Dashdash is not the only company that is tapping this opportunity. The other week, and IoT startup called Hanhaa launched a service that would let those using Hanhaa IoT sensors in their networks to monitor and interact with them by way of an Excel spreadsheet — another tip of the hat to the realisation that those who might need to keep tabs on devices in the network might not be the people who are the engineers and technicians who have set them up.

That, in turn, is part of a bigger effort from Microsoft to catapult Excel from its reputation as a piece of clunky legacy software into something much more dynamic, playing on the company’s push into cloud services and Office 365.

In September of 2017, Microsoft gave a developer preview of new “streaming functions” for Excel on Office 365, which lets developers, IT professionals and end users the ability to bring streams of data from a variety of sources such as websites, stock tickers and hardware directly into a cell or cells in an Excel spreadsheet, by way of a custom function. “Because Excel is so widely used and familiar to so many people, the ability to do all kinds of amazing things with that data and without complex integration is now possible,” said Ben Summers, a senior product manager for the Office 365 ecosystem team, in a statement to TechCrunch.

That ability to remove the bottleneck from web app building, combined with the track record of the founders, are two of the reasons that Accel decided to invest before the product even launched.

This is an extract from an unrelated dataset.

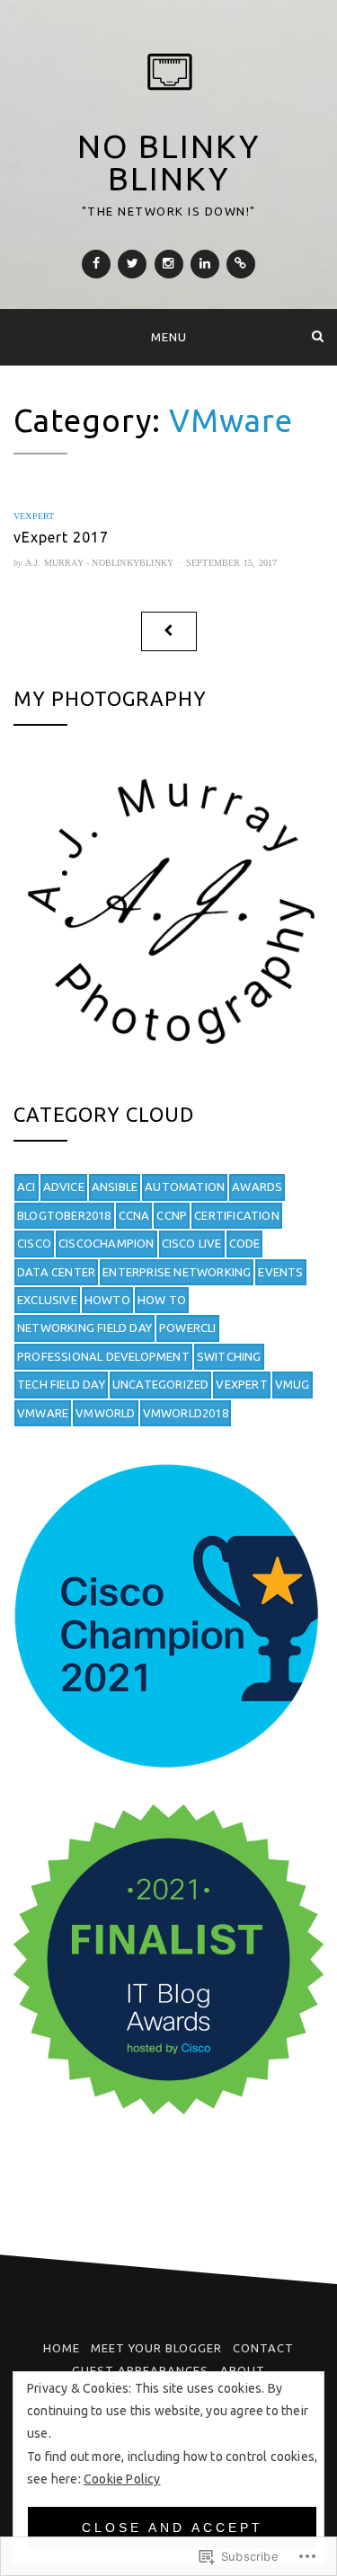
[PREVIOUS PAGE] (169, 631)
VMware (42, 1413)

“We believe in dashdash’s mission to democratise app creation and are excited to back Humberto and Torben at such an early stage in their journey,” said Andrei Brasoveanu, the Accel principal who led the deal. “The team has the experience and vision to build a high-impact company that brings computing to the fingertips of a broad audience. Over the past decade we’ve seen a proliferation of web services and APIs, but regular business users still need to rely on central IT and colleagues with development skills to leverage these in their day-to-day processes. With dashdash anyone will be able to access these powerful web services directly with minimal effort, empowering them to automate their day to day tasks and work more effectively.”

With every tool that emerges that frees up accessibility to more people — be they employees or consumers — there are inevitably questions about how that power will be used. In the case of dashdash, my first thought is about those who I know who work in IT: they generally don’t want anyone able to modify or “fix” their code, lest it just creates more problems. And that’s before you start wondering about how all these democratised web apps will look, and if they might inadvertently will add to more overall UI and UX confusion.

Ayres Pereira said dashdash is mindful of the design question, and will introduce ways of helping to direct this, for example for companies to implement their own house styles. And similarly, a business can put in place other controls to help channel how web apps created through dashdash’s spreadsheet interface ultimately get applied.